While for certain cousins and grandmothers the pilgrimage occurred daily, lugging water from the spring or balancing the baskets of grapes. These were the ones present at births, humming quietly to perspiring mothers. The ones stitching intricate needlework into children’s dresses, forgetting how easily children soil clothes.
There were those who didn’t care about praying. The young ones. The ones who had been to America. They told the old ones, you are wasting your time. Time?—The old ones prayed for the young ones. They prayed for Allah to mend their brains, for the twig, the round moon, to speak suddenly in a commanding tone.
And occasionally there would be one who did none of this, the old man Fowzi, for example, Fowzi the fool, who beat everyone at dominoes, insisted he spoke with God as he spoke with goats, and was famous for his laugh.

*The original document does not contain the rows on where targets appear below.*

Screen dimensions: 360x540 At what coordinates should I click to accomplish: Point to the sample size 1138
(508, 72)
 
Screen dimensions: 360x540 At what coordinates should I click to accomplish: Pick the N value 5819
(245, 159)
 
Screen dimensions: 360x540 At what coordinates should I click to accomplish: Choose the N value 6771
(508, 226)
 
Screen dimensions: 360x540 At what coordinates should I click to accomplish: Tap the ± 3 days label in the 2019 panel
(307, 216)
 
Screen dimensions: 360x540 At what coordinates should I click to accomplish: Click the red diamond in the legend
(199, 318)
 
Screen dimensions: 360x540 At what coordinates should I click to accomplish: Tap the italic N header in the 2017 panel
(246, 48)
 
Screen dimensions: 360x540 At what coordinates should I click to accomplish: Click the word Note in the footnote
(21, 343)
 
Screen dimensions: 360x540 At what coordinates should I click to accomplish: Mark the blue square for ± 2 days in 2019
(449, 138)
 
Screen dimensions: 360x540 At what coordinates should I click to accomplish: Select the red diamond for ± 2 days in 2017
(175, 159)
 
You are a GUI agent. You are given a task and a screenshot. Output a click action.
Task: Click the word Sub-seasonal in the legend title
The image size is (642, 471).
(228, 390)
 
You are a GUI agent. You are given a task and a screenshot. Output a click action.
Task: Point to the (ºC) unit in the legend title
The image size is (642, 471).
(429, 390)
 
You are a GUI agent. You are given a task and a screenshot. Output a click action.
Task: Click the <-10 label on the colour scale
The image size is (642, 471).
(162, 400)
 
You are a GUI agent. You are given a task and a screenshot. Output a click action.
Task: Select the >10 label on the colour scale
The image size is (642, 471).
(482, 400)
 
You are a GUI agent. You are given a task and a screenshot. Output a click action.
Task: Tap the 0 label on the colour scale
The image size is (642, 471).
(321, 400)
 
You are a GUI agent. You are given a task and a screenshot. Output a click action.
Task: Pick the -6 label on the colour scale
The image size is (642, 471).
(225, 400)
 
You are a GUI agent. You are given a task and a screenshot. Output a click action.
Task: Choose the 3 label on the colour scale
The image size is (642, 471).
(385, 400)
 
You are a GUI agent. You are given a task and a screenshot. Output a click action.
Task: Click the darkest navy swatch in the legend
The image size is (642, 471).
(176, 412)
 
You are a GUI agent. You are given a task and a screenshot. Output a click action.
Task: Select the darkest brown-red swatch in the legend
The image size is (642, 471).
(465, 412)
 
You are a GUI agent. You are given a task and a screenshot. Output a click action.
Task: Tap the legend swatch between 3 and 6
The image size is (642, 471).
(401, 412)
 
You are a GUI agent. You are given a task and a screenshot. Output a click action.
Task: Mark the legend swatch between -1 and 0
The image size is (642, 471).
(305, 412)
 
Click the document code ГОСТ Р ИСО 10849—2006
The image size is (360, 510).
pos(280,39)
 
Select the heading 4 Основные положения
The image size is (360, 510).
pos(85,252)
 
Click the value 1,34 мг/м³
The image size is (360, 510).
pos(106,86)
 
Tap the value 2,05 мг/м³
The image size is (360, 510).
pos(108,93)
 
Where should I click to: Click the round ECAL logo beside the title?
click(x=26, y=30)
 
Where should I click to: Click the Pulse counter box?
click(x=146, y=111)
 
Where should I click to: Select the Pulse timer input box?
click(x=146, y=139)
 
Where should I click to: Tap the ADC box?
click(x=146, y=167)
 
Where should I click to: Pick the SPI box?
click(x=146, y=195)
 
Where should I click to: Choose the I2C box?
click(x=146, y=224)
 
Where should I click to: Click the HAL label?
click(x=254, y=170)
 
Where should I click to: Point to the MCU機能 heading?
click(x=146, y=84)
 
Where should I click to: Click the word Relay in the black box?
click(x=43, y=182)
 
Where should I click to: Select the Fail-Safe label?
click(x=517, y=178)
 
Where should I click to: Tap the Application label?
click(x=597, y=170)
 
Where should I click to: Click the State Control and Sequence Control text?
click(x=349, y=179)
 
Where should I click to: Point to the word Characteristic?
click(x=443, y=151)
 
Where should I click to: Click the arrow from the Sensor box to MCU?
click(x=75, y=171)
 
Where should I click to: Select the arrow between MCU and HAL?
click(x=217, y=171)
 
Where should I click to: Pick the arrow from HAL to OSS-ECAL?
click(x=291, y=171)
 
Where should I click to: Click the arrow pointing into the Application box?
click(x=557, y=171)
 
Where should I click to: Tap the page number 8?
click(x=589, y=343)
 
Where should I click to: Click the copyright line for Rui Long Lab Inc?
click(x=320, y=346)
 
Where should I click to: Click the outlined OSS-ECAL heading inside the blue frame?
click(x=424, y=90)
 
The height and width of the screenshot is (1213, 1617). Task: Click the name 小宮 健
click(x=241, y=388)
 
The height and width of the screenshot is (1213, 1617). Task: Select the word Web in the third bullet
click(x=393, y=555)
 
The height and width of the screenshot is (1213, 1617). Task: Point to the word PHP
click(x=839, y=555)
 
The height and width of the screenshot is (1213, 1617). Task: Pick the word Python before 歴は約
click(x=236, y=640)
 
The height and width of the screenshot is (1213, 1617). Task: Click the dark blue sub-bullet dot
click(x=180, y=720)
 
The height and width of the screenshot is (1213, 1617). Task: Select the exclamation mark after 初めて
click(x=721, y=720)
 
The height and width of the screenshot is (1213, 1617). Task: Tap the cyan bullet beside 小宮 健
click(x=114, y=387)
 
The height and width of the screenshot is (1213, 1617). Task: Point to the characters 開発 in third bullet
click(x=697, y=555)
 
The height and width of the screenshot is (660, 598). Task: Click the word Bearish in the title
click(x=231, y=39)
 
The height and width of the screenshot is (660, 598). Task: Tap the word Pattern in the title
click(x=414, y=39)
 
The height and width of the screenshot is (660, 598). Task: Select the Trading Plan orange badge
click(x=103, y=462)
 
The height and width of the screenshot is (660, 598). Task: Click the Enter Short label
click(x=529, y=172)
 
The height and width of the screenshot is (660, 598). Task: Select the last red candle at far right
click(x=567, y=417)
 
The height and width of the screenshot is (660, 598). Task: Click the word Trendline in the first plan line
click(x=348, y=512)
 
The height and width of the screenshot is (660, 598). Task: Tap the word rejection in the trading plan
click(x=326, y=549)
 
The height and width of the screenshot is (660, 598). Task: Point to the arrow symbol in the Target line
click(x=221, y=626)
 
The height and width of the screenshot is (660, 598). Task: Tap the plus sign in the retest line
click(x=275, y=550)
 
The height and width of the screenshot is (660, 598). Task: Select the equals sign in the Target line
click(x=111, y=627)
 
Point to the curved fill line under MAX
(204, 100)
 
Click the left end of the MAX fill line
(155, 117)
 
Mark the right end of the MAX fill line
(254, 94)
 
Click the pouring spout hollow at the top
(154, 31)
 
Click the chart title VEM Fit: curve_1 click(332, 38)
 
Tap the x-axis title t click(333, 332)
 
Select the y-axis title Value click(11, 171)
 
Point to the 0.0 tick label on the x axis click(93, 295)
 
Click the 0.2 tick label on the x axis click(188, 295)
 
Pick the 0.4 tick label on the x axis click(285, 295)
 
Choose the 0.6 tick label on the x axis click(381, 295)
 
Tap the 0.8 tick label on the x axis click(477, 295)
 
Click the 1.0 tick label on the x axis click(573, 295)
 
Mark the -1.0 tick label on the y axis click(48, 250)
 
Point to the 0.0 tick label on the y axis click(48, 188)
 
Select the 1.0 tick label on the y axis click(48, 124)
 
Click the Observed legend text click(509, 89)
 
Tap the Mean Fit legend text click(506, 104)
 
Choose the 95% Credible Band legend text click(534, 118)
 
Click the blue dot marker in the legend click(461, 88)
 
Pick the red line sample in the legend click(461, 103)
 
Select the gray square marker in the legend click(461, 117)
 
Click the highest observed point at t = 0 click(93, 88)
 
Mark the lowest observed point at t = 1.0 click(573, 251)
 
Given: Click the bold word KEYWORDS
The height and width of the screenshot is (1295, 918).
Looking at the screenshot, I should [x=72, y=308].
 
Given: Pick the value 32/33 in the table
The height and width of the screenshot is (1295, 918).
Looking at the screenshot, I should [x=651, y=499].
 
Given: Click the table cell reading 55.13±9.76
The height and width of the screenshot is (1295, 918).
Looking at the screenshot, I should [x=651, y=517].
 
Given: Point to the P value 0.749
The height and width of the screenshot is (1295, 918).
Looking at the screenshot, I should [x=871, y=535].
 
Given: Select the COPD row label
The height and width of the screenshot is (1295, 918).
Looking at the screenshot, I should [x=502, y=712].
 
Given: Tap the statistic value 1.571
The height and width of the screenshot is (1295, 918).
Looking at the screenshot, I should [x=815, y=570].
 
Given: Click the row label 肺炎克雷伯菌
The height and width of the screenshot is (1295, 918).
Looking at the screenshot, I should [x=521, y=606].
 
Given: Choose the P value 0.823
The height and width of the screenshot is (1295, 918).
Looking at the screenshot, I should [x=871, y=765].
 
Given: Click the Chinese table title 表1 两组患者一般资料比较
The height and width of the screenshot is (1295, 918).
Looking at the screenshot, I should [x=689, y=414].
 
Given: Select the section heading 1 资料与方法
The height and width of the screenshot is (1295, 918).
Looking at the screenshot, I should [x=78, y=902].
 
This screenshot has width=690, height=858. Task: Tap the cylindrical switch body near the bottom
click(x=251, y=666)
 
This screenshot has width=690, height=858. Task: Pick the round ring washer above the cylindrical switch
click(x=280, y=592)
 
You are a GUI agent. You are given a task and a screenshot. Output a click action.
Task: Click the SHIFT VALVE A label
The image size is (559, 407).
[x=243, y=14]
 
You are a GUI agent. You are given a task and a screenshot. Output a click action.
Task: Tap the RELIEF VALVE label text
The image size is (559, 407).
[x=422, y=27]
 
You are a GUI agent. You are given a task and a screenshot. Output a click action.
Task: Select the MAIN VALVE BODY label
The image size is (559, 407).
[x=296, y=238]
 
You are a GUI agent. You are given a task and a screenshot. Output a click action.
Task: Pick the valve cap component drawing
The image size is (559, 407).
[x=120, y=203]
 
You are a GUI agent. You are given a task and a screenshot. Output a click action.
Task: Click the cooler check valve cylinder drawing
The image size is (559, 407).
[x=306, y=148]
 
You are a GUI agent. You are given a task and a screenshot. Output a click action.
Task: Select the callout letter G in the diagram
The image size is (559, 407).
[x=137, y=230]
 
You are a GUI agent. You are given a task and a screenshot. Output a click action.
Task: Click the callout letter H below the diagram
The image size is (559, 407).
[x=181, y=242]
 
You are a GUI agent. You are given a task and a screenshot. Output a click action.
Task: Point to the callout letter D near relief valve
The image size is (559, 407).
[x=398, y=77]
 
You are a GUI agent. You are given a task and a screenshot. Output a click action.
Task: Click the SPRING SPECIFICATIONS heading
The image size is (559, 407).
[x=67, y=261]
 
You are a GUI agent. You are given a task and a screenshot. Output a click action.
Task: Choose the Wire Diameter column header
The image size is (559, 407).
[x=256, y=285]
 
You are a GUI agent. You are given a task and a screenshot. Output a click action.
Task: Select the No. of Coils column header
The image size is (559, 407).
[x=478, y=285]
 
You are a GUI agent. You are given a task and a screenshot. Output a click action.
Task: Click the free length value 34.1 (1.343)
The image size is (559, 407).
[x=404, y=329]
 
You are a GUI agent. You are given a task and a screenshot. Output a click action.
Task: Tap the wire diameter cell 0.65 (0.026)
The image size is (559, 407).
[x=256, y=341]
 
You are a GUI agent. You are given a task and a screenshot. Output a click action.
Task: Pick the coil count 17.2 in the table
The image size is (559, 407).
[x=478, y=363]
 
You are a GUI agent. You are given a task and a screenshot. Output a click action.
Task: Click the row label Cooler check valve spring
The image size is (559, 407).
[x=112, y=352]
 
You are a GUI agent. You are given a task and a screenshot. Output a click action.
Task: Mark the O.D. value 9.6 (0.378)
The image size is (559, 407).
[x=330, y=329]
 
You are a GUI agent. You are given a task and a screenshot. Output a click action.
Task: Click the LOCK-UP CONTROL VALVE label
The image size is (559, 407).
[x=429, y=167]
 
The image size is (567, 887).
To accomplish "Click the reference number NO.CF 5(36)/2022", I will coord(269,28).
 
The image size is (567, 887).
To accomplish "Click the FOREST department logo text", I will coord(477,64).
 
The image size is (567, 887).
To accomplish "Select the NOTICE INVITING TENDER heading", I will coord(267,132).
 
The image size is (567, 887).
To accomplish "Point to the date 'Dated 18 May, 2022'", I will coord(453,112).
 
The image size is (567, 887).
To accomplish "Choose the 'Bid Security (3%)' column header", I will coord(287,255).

Fowzi's spontaneity has a special appeal to those of us who grew up with an unnatural God. An unnatural God lives in the head as an abstract idea or on a throne as a kingly lord. Such a God is not among the grit and grist of this world. You cannot be human or natural with this God. You cannot speak to this God as you speak to a goat.
It would be nice if the real God is more flexible, shifting shapes to become accessible to us. Sometimes God becomes human like, sometimes goat like, sometimes water like, and sometimes like a tear in the eye. Or a laugh. Or a domino table. It would be nice if the real God were free of internal constraints and thus free to become different things relative to the situation.
I do not know of a theology that gives God the freedom to become a goat, except maybe process theology with its idea of a God who becomes along with the world: a God of divine relativity. Maybe this is a shape-shifting God. Would not this God also plant within us, moment by moment, possibilities for being ourselves, for laughing when it is time to laugh, and praying when it is time to pray, each in our own way? Maybe this is what process theologians mean by "initial aims." And if we speak to God as we speak to goats, wouldn't this be a way of loving God, not in a subject-to-king way, but in a friendlier and more intimate way. A more familiar and natural way.
I don't want to dismiss the other ways of praying. Praying inside and outside, formally and informally, while kneeling or standing, alone or with others. Surely God can be found in those ways, too. But I sense that the real thing is much closer to life than we imagine, especially if our images of God have hardened into creeds and rules. Doesn't Islam teach that God is closer to us than our own breathing? Don't Christians talk about God becoming flesh in smelly stables? Don't Jews speak of the earth itself as carrying sparks of God, some of which (surely) are in goats?